— WHAT THE TASK ASKS —
Recast the rows below as a Markdown table with two columns, Number and Line. Number every non-blank line in order and put its text next to its number.

= = = = =

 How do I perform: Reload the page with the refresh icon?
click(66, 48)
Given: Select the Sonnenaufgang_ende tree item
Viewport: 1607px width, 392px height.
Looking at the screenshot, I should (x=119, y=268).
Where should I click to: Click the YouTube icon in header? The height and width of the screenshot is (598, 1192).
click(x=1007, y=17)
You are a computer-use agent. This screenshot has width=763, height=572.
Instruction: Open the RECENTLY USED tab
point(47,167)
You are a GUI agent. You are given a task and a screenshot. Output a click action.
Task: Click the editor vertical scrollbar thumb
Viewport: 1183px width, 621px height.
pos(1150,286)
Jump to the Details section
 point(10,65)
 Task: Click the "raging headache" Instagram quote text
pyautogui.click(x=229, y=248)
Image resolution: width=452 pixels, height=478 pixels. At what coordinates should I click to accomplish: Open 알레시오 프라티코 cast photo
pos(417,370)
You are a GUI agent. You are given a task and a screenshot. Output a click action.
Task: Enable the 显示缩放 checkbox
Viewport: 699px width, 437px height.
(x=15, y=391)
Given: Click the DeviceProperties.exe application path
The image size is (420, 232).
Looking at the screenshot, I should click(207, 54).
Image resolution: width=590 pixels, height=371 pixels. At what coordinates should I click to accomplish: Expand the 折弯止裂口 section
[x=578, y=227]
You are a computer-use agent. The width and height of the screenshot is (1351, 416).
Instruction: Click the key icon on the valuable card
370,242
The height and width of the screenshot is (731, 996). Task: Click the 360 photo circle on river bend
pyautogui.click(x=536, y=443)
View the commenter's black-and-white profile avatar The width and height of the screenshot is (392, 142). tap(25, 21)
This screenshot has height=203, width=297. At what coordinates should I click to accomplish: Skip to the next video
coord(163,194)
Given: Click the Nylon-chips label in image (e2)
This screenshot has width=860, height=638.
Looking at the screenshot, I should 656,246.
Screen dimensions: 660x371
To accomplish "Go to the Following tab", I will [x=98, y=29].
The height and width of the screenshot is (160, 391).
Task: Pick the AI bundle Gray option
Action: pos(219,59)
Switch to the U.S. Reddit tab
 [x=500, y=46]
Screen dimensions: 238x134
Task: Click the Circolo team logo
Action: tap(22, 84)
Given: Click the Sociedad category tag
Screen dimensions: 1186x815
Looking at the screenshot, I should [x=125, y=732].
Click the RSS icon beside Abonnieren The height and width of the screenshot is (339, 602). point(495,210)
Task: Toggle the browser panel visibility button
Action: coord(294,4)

= = = = =

— ANSWER TO THE EXERCISE —
| Number | Line |
|---|---|
| 1 |  How do I perform: Reload the page with the refresh icon? |
| 2 | click(66, 48) |
| 3 | Given: Select the Sonnenaufgang_ende tree item |
| 4 | Viewport: 1607px width, 392px height. |
| 5 | Looking at the screenshot, I should (x=119, y=268). |
| 6 | Where should I click to: Click the YouTube icon in header? The height and width of the screenshot is (598, 1192). |
| 7 | click(x=1007, y=17) |
| 8 | You are a computer-use agent. This screenshot has width=763, height=572. |
| 9 | Instruction: Open the RECENTLY USED tab |
| 10 | point(47,167) |
| 11 | You are a GUI agent. You are given a task and a screenshot. Output a click action. |
| 12 | Task: Click the editor vertical scrollbar thumb |
| 13 | Viewport: 1183px width, 621px height. |
| 14 | pos(1150,286) |
| 15 | Jump to the Details section |
| 16 |  point(10,65) |
| 17 |  Task: Click the "raging headache" Instagram quote text |
| 18 | pyautogui.click(x=229, y=248) |
| 19 | Image resolution: width=452 pixels, height=478 pixels. At what coordinates should I click to accomplish: Open 알레시오 프라티코 cast photo |
| 20 | pos(417,370) |
| 21 | You are a GUI agent. You are given a task and a screenshot. Output a click action. |
| 22 | Task: Enable the 显示缩放 checkbox |
| 23 | Viewport: 699px width, 437px height. |
| 24 | (x=15, y=391) |
| 25 | Given: Click the DeviceProperties.exe application path |
| 26 | The image size is (420, 232). |
| 27 | Looking at the screenshot, I should click(207, 54). |
| 28 | Image resolution: width=590 pixels, height=371 pixels. At what coordinates should I click to accomplish: Expand the 折弯止裂口 section |
| 29 | [x=578, y=227] |
| 30 | You are a computer-use agent. The width and height of the screenshot is (1351, 416). |
| 31 | Instruction: Click the key icon on the valuable card |
| 32 | 370,242 |
| 33 | The height and width of the screenshot is (731, 996). Task: Click the 360 photo circle on river bend |
| 34 | pyautogui.click(x=536, y=443) |
| 35 | View the commenter's black-and-white profile avatar The width and height of the screenshot is (392, 142). tap(25, 21) |
| 36 | This screenshot has height=203, width=297. At what coordinates should I click to accomplish: Skip to the next video |
| 37 | coord(163,194) |
| 38 | Given: Click the Nylon-chips label in image (e2) |
| 39 | This screenshot has width=860, height=638. |
| 40 | Looking at the screenshot, I should 656,246. |
| 41 | Screen dimensions: 660x371 |
| 42 | To accomplish "Go to the Following tab", I will [x=98, y=29]. |
| 43 | The height and width of the screenshot is (160, 391). |
| 44 | Task: Pick the AI bundle Gray option |
| 45 | Action: pos(219,59) |
| 46 | Switch to the U.S. Reddit tab |
| 47 |  [x=500, y=46] |
| 48 | Screen dimensions: 238x134 |
| 49 | Task: Click the Circolo team logo |
| 50 | Action: tap(22, 84) |
| 51 | Given: Click the Sociedad category tag |
| 52 | Screen dimensions: 1186x815 |
| 53 | Looking at the screenshot, I should [x=125, y=732]. |
| 54 | Click the RSS icon beside Abonnieren The height and width of the screenshot is (339, 602). point(495,210) |
| 55 | Task: Toggle the browser panel visibility button |
| 56 | Action: coord(294,4) |